(Document text Opens)

Yesterday, I saw this tweet from Mary Ann Zehr (look for her upcoming contribution to my Education Week Teacher column):

Readers might be familiar with the use of a Frozen Tableau, where students design and “act-out” a frozen scene from a text. You can read more about it here.

And if you’re not familiar with the frozen tableau, you might very well know about the Mannequin Challenge, which has been a viral sensation of groups remaining motionless for a short video scene, accompanied by music. You can see the best known examples here.

After I saw Mary Ann’s tweet, Mary Stokke, one of my two talented student teachers, and I had a conversation about adapting the combo idea to the unit on Problem/Solution essays we’re doing with Intermediate English Language Learners.

Here’s her guest post description of what she then did, followed by one student example:

1. After reading and annotating Problem/Solution essays, my class began to prepare skits about new Problem/Solution prompts that had to include a problem, a solution and a resolution.

2. Some students were engaged while others were more shy or bored with skits, so Mr. Ferlazzo suggested using something to do with the viral “Mannequin Challenge.”

Here’s what we did:

*Small groups of students completed a 4-frame storyboard that had to include 4 aspects of their prompt, as well as a caption for each frame.

(Document text Closes)
(Entries shown Opens)

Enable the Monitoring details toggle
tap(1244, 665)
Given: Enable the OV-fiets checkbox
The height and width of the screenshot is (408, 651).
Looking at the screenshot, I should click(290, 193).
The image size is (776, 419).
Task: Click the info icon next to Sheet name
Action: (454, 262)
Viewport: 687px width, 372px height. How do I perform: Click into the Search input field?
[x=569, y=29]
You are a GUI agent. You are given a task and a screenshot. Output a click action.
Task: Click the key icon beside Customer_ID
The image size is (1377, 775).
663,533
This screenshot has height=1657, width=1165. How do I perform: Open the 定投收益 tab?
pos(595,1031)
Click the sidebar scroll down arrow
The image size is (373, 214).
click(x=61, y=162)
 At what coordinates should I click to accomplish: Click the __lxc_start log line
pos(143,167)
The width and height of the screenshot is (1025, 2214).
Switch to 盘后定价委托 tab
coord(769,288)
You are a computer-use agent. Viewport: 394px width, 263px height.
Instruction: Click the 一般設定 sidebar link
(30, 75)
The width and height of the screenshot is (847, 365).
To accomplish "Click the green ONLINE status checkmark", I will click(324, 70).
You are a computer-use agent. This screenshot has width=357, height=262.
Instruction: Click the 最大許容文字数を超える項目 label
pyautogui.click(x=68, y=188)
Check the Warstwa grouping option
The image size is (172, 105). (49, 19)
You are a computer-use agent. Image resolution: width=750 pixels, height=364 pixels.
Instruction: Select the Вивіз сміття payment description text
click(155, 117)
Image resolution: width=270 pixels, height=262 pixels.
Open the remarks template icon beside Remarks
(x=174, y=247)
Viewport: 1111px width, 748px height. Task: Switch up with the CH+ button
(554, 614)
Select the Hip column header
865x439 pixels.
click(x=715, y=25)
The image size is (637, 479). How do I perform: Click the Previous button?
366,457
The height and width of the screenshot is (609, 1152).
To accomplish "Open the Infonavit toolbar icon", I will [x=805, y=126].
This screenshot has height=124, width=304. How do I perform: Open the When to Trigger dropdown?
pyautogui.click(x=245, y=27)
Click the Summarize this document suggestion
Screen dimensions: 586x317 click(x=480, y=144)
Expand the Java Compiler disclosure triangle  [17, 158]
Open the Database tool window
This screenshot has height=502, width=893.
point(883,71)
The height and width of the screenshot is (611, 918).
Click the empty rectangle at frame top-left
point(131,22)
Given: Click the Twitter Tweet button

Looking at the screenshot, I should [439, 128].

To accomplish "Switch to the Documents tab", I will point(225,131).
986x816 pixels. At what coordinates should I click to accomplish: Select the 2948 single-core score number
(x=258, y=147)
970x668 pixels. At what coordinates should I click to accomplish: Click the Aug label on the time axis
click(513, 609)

(Entries shown Closes)

§ **Questions to answer**:
• a. Reproduce the Mannequin Challenge post word for word, beginning at the words "2. Some students" and stopping after "for each frame.".
• b. According to the Mannequin Challenge post, what did small groups of students complete?
Work from the Mannequin Challenge post alone, not the items.

§ **Results for each task**:
• a.
2. Some students were engaged while others were more shy or bored with skits, so Mr. Ferlazzo suggested using something to do with the viral “Mannequin Challenge.”

Here’s what we did:

*Small groups of students completed a 4-frame storyboard that had to include 4 aspects of their prompt, as well as a caption for each frame.

• b. A 4-frame storyboard that included 4 aspects of their prompt and a caption for each frame.